Again no response from the others.
Finally Ann said, “Shut up. Let us concentrate on the land here.”
“Oh of course.”
Then, as they were approaching the very end of the buttress, the promontory standing out in a gap of air beyond all telling, under the bejeweled jade disk and the brilliant diamond chip beyond it, the whole solar system suddenly triangulated by these celestial objects, the true size of things revealed — they saw moving stars overhead. The rocket jets of their spacecraft.
“See?” Zo said. “It’s the Chinese, coming to have a look.”

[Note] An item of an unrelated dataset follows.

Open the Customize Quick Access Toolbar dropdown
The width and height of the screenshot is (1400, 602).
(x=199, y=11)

Suddenly one of the guardians was on her in a fury, striking her directly on the faceplate. Zo laughed. But she had forgotten Miranda’s ultralight gravity, and was surprised when a ridiculous uppercut lifted her right off her feet. Then she hit the railing with the back of her knees, spun head over heels, twisting to catch herself, bang — a hard blow to the head, but the helmet protected her, she was still conscious, tumbling down the incline at the edge of the promontory — beyond it the void — fear shot through her like an electric shock, she fought for balance but was tumbling, out of control — she felt a jolt — ah yes, the end of her harness! Then the sickening sensation of a farther slide down — the harness clip must have given way. Second surge of adrenal fear — she turned inward and grabbed at the passing rock. Human power in .005 g; the same gravity that had sent her flying now allowed her to catch herself by a single fingertip, and bring the whole weight of her falling body to a halt, as in a miracle.

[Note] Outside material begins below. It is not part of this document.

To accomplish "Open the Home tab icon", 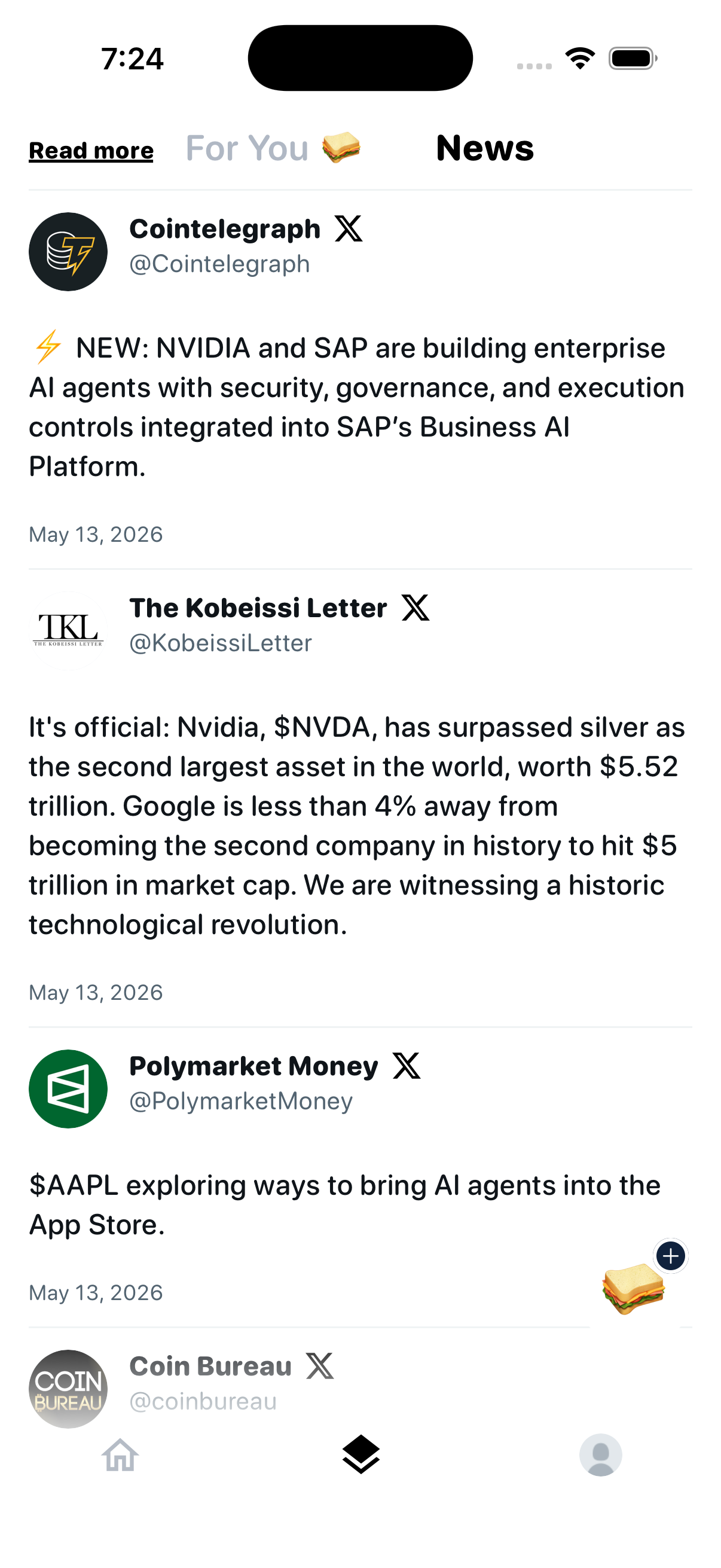I will click(x=120, y=1455).
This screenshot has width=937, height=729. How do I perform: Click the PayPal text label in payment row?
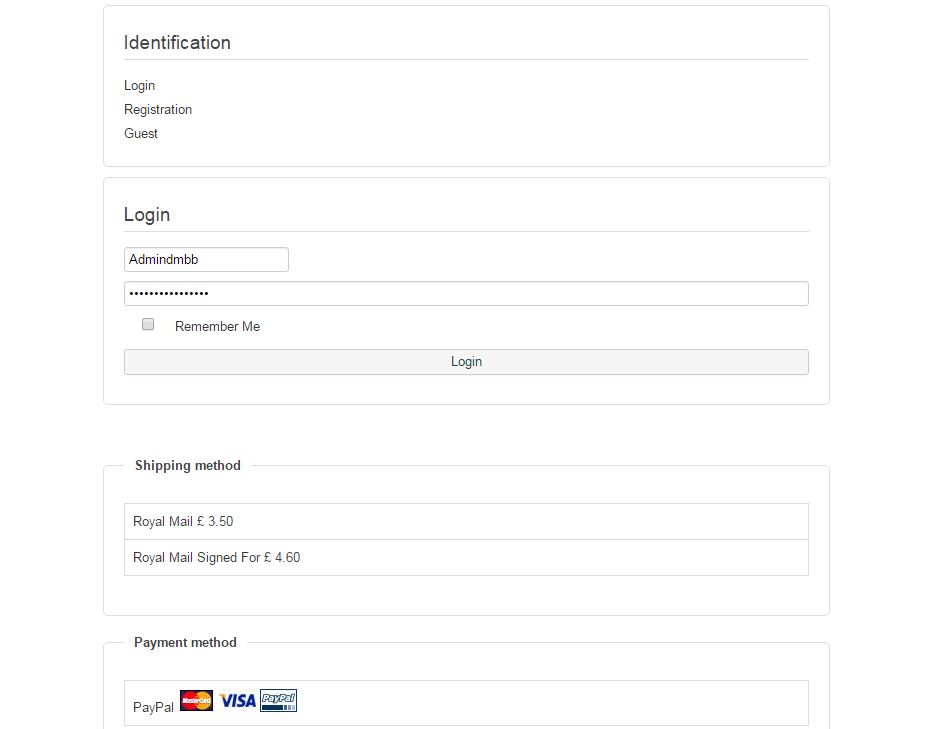point(153,708)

She was on the edge of a long drop. Sparking lights in her eyes, nausea, darkness beyond; she couldn’t see the floor of the chasm, it was like a bottomless pit, a dream image, black falling… “Don’t move,” said Ann’s voice in her ear. “Hold on. Don’t move.” Above her, a foot, then legs. Very slowly Zo turned her head up to look. A hand clutched her right wrist, hard. “Okay. There’s a hold for your left hand, above it by half a meter. Higher. There. Okay, climb. You above, pull us up.”
They were hauled up like fish on a line.
Zo sat on the ground. The little space ferry was landing soundlessly, over on a pad on the far side of the flat spot. Brief flare of light from its rockets. The concerned looks of the guardians, standing over her.
“Not such a funny joke,” Ann suggested.
“No,” Zo said, thinking hard about how she could use the incident. “Thanks for helping me.” It was impressive how quickly Ann had jumped to her help — not impressive that she had decided to, for this was the code of nobility, one had obligations to one’s peers, and enemies were just as important as friends; enemies were equals, they were necessary, they were what made it possible to be a good friend. But just as a physical maneuver it had been impressive. “Very quick of you.”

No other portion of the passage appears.